>>>

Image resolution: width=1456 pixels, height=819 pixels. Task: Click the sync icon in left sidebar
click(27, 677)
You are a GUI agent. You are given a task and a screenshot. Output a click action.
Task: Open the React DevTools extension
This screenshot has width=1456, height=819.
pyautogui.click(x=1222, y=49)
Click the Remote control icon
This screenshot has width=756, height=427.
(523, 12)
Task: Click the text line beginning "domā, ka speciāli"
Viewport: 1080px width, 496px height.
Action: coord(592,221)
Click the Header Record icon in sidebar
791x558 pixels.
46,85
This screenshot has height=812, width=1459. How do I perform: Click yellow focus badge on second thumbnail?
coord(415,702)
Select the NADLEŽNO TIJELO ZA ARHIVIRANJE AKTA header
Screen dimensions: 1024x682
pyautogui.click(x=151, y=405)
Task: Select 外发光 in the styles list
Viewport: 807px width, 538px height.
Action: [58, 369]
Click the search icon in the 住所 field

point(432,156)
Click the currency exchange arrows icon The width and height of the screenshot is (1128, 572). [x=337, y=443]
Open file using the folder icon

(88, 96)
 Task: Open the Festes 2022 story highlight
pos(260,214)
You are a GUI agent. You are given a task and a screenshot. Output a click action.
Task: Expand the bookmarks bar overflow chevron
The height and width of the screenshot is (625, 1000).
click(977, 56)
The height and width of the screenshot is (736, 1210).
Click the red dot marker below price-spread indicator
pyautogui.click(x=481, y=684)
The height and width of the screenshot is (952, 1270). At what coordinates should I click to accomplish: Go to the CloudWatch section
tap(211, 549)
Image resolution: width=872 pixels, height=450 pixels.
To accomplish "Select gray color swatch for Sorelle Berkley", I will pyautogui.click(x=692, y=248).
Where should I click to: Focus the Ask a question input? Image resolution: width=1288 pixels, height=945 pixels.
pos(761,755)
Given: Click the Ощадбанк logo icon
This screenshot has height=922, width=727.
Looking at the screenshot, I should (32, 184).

<<<

■ Written exercise
Please copy every line in full, starting at the line that has "Task: Open the Festes 2022 story highlight" and stopping after the line that has "will pyautogui.click(x=692, y=248).", and change every coordinate in the answers by -57.

■ Written response
 Task: Open the Festes 2022 story highlight
pos(203,157)
You are a GUI agent. You are given a task and a screenshot. Output a click action.
Task: Expand the bookmarks bar overflow chevron
The height and width of the screenshot is (625, 1000).
click(920, -1)
The height and width of the screenshot is (736, 1210).
Click the red dot marker below price-spread indicator
pyautogui.click(x=424, y=627)
The height and width of the screenshot is (952, 1270). At what coordinates should I click to accomplish: Go to the CloudWatch section
tap(154, 492)
Image resolution: width=872 pixels, height=450 pixels.
To accomplish "Select gray color swatch for Sorelle Berkley", I will pyautogui.click(x=635, y=191).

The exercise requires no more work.